◆ OBJECTIVE
Render the records below as a JSON list of strings, with one string for each line and blank lines left out.

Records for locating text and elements
▽

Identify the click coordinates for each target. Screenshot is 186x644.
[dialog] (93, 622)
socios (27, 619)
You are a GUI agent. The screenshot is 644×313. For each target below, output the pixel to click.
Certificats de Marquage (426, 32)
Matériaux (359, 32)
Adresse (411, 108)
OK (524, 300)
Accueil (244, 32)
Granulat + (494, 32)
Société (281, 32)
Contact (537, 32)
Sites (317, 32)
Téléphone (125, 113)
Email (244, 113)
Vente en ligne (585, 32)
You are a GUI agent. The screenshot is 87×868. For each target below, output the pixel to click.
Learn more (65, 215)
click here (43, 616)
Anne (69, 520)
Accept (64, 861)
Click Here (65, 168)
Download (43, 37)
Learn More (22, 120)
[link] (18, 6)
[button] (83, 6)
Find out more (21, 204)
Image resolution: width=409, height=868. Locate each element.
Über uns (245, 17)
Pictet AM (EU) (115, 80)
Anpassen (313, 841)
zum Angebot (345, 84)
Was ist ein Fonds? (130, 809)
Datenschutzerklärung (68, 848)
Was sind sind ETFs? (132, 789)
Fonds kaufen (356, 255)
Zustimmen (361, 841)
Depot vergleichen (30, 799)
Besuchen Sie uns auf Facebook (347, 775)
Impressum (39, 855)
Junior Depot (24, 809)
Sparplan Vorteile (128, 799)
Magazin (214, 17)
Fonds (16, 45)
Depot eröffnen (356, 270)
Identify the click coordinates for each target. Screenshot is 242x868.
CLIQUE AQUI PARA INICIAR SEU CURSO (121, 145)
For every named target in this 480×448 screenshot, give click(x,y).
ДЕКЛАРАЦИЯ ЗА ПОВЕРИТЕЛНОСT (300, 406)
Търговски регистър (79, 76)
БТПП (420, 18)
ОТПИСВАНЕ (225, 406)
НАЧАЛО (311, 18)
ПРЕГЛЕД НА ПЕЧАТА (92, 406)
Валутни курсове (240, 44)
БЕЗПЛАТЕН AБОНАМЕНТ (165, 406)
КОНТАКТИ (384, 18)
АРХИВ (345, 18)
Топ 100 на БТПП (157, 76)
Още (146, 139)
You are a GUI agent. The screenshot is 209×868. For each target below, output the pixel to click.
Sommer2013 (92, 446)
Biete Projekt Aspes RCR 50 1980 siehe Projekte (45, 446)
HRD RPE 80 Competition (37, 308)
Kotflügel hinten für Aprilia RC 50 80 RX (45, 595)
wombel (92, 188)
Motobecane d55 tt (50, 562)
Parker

△

◆ THE ANSWER
[
  "Identify the click coordinates for each target. Screenshot is 186x644.",
  "[dialog] (93, 622)",
  "socios (27, 619)",
  "You are a GUI agent. The screenshot is 644×313. For each target below, output the pixel to click.",
  "Certificats de Marquage (426, 32)",
  "Matériaux (359, 32)",
  "Adresse (411, 108)",
  "OK (524, 300)",
  "Accueil (244, 32)",
  "Granulat + (494, 32)",
  "Société (281, 32)",
  "Contact (537, 32)",
  "Sites (317, 32)",
  "Téléphone (125, 113)",
  "Email (244, 113)",
  "Vente en ligne (585, 32)",
  "You are a GUI agent. The screenshot is 87×868. For each target below, output the pixel to click.",
  "Learn more (65, 215)",
  "click here (43, 616)",
  "Anne (69, 520)",
  "Accept (64, 861)",
  "Click Here (65, 168)",
  "Download (43, 37)",
  "Learn More (22, 120)",
  "[link] (18, 6)",
  "[button] (83, 6)",
  "Find out more (21, 204)",
  "Image resolution: width=409, height=868. Locate each element.",
  "Über uns (245, 17)",
  "Pictet AM (EU) (115, 80)",
  "Anpassen (313, 841)",
  "zum Angebot (345, 84)",
  "Was ist ein Fonds? (130, 809)",
  "Datenschutzerklärung (68, 848)",
  "Was sind sind ETFs? (132, 789)",
  "Fonds kaufen (356, 255)",
  "Zustimmen (361, 841)",
  "Depot vergleichen (30, 799)",
  "Besuchen Sie uns auf Facebook (347, 775)",
  "Impressum (39, 855)",
  "Junior Depot (24, 809)",
  "Sparplan Vorteile (128, 799)",
  "Magazin (214, 17)",
  "Fonds (16, 45)",
  "Depot eröffnen (356, 270)",
  "Identify the click coordinates for each target. Screenshot is 242x868.",
  "CLIQUE AQUI PARA INICIAR SEU CURSO (121, 145)",
  "For every named target in this 480×448 screenshot, give click(x,y).",
  "ДЕКЛАРАЦИЯ ЗА ПОВЕРИТЕЛНОСT (300, 406)",
  "Търговски регистър (79, 76)",
  "БТПП (420, 18)",
  "ОТПИСВАНЕ (225, 406)",
  "НАЧАЛО (311, 18)",
  "ПРЕГЛЕД НА ПЕЧАТА (92, 406)",
  "Валутни курсове (240, 44)",
  "БЕЗПЛАТЕН AБОНАМЕНТ (165, 406)",
  "КОНТАКТИ (384, 18)",
  "АРХИВ (345, 18)",
  "Топ 100 на БТПП (157, 76)",
  "Още (146, 139)",
  "You are a GUI agent. The screenshot is 209×868. For each target below, output the pixel to click.",
  "Sommer2013 (92, 446)",
  "Biete Projekt Aspes RCR 50 1980 siehe Projekte (45, 446)",
  "HRD RPE 80 Competition (37, 308)",
  "Kotflügel hinten für Aprilia RC 50 80 RX (45, 595)",
  "wombel (92, 188)",
  "Motobecane d55 tt (50, 562)",
  "Parker"
]